While building the Streak Safari extension, I was finding it difficult to integrate the building of the extension into our build process. Building Streak and its associated extensions is all done using various shell scripts but Apple’s instructions for building Safari extensions requires you to startup Safari and build the extension in the GUI.
I was unable to find a complete step-by-step instruction on how to programmatically build Safari extensions, so I’m writing this post so others can see. This guide is for people running OS X.
1. Install latest version of Safari
2. Download a patched version of the eXtensible ARchiver (xar) utility
3. Download this shell script and run it in the directory you download the xar archive in. The first argument to the script is the directory you want to install the xar bin to (you’ll use this directory later).

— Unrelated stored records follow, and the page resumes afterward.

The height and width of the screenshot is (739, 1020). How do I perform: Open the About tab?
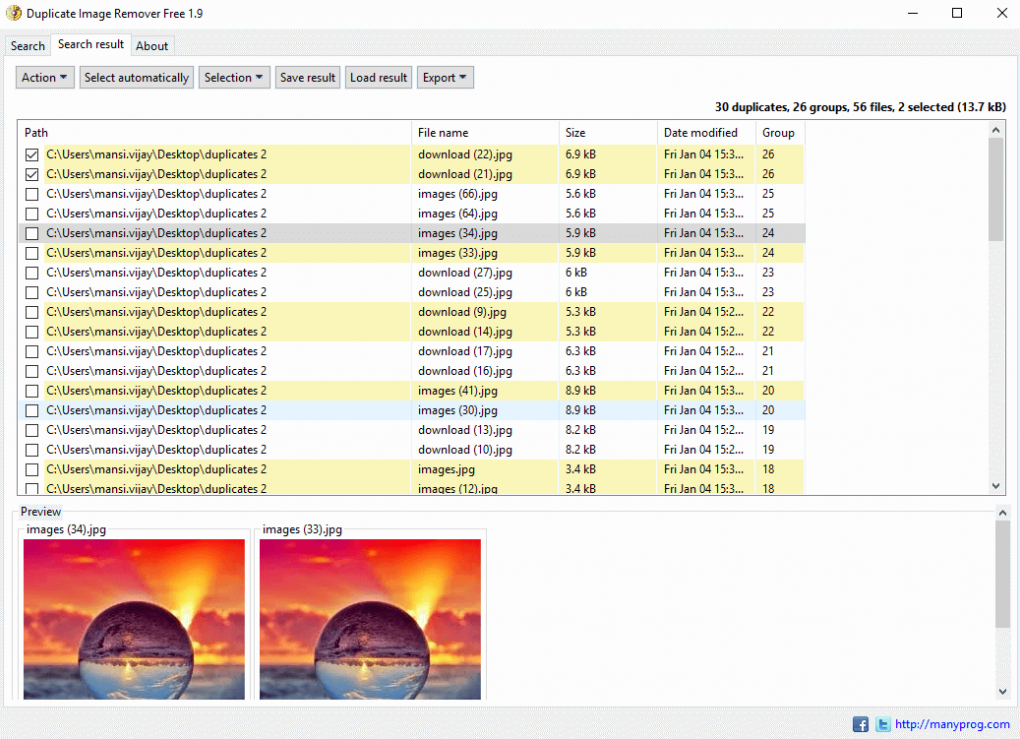(x=152, y=46)
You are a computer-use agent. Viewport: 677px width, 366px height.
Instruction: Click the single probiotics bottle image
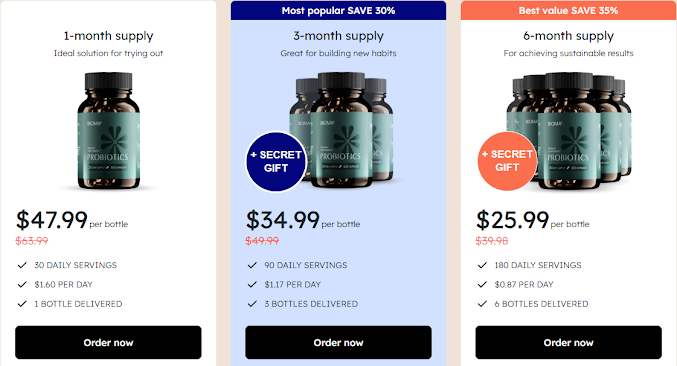(x=108, y=131)
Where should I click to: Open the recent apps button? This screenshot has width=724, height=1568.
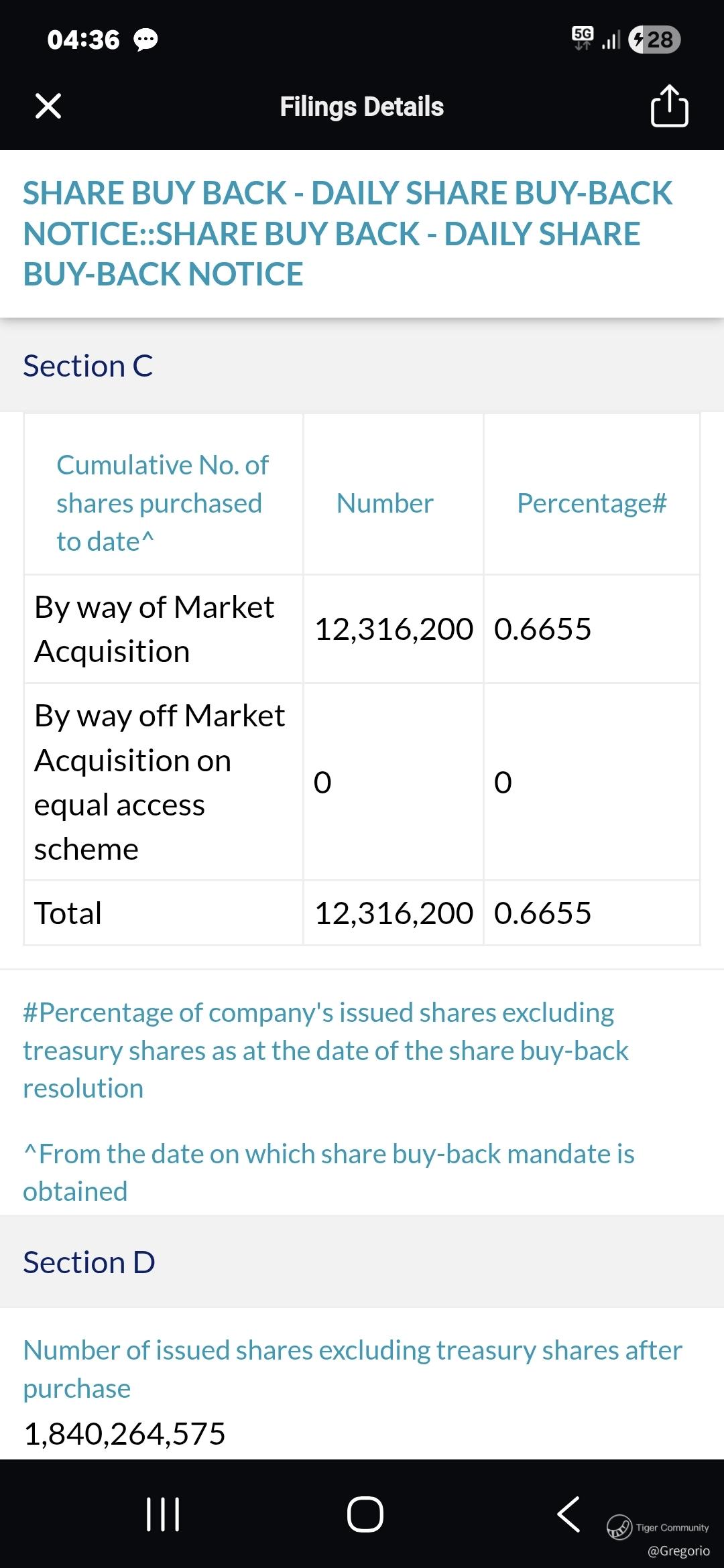point(163,1514)
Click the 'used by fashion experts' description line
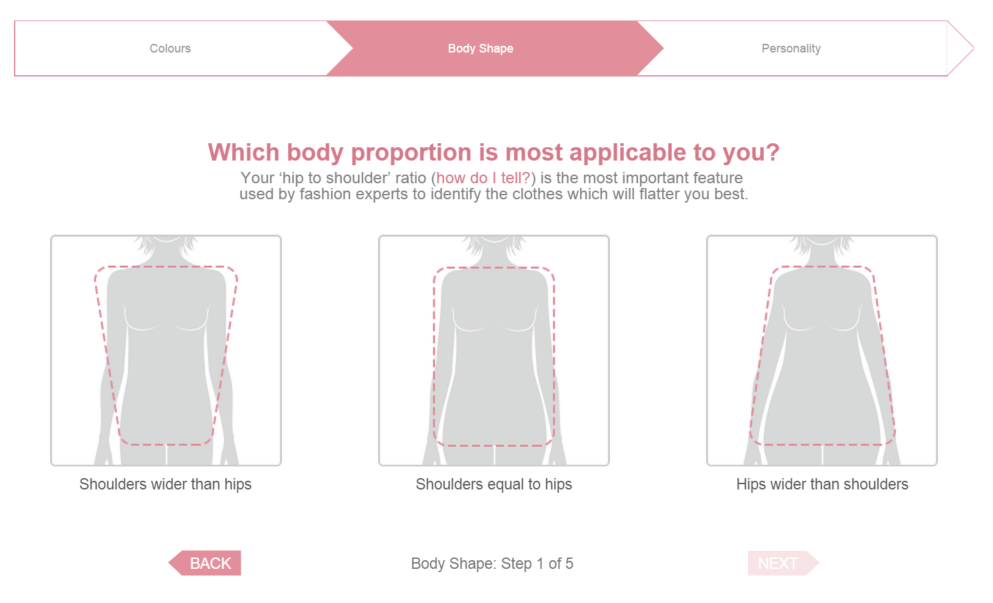 click(493, 194)
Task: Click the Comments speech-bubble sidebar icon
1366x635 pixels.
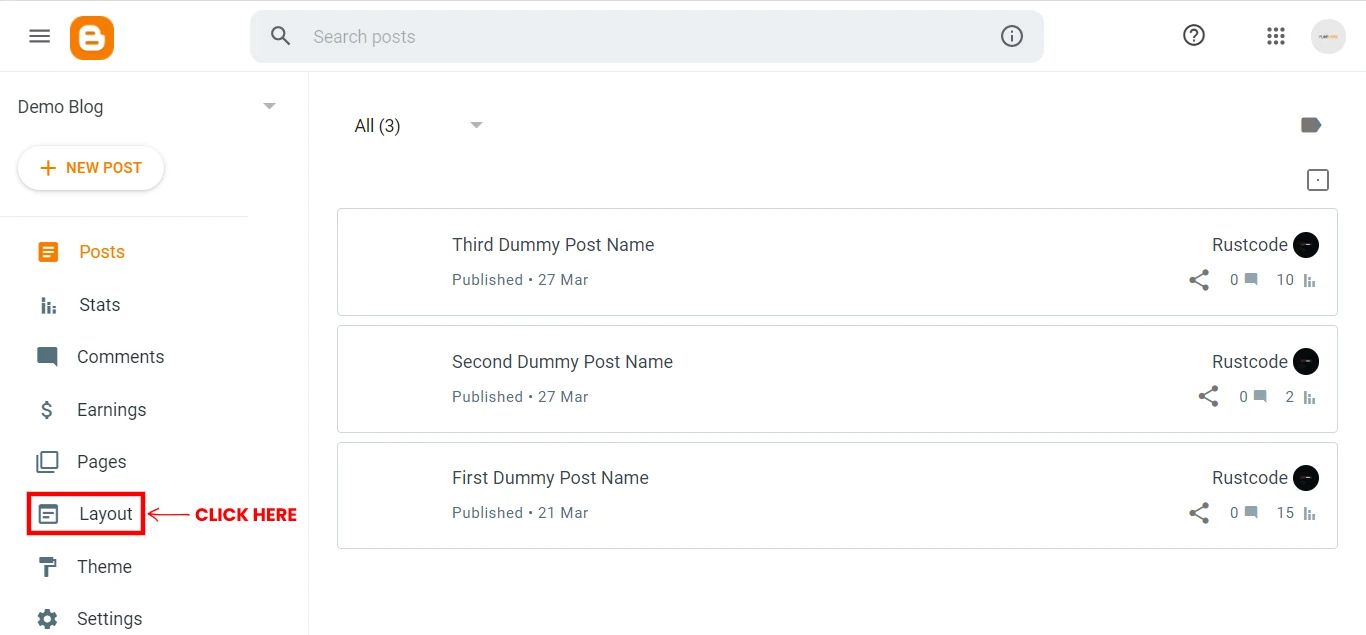Action: 48,356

Now we need to generate our signing certificates
4. Register with Apple’s developer program
5. Create and download your Safari Extension Certificate
6. Create and sign your Safari extension manually with the built-in Safari Extension builder
7. In the command line where you just created the safariextz file type:
path/to/xar -f filename.safariextz — extract-certs certs
8. Copy [cert01, cert02] files from the certs directory into the location where your build script will be running
9. Go to Keychain Access and right-click on your certificate and choose Export.
10. Export your certificate in p12 format, just put in blank when it asks for the password
11. In the command line in the directory where the p12 file exists, input these commands:
openssl pkcs12 -in Certificates.p12 -nodes | openssl x509 -outform der -out cert.der
openssl pkcs12 -in Certificates.p12 -nodes | openssl rsa -out key.pem
12. Copy the cert.der and key.pem files into the location where your build script will be running
13. Your directory should now have the following files:
14. In that directory type
openssl dgst -sign key.pem -binary < key.pem | wc -c size.txt
15. Now for the build script itself, each project will be different, but the first part of your build script should get all the files necessary for the Safari extension into a folder with a .safariextension (ours is Streak.safariextension). Don’t include your certificate files in the safariextension folder, they should exist outside of the folder.
16. Copy and modify this gist to get the part of the script that will generate and sign the compressed Safari extension file.
17. Profit! You should now be able to build your Safari extension from the command line.
The great thing too is that you can checkin your cert files into your source control and other developers will be able to compile the extension as well — without generating their own certs. Just make sure they have the xar utility installed.
Special thanks goes to mackyle for patching the xar utility to make this all possible!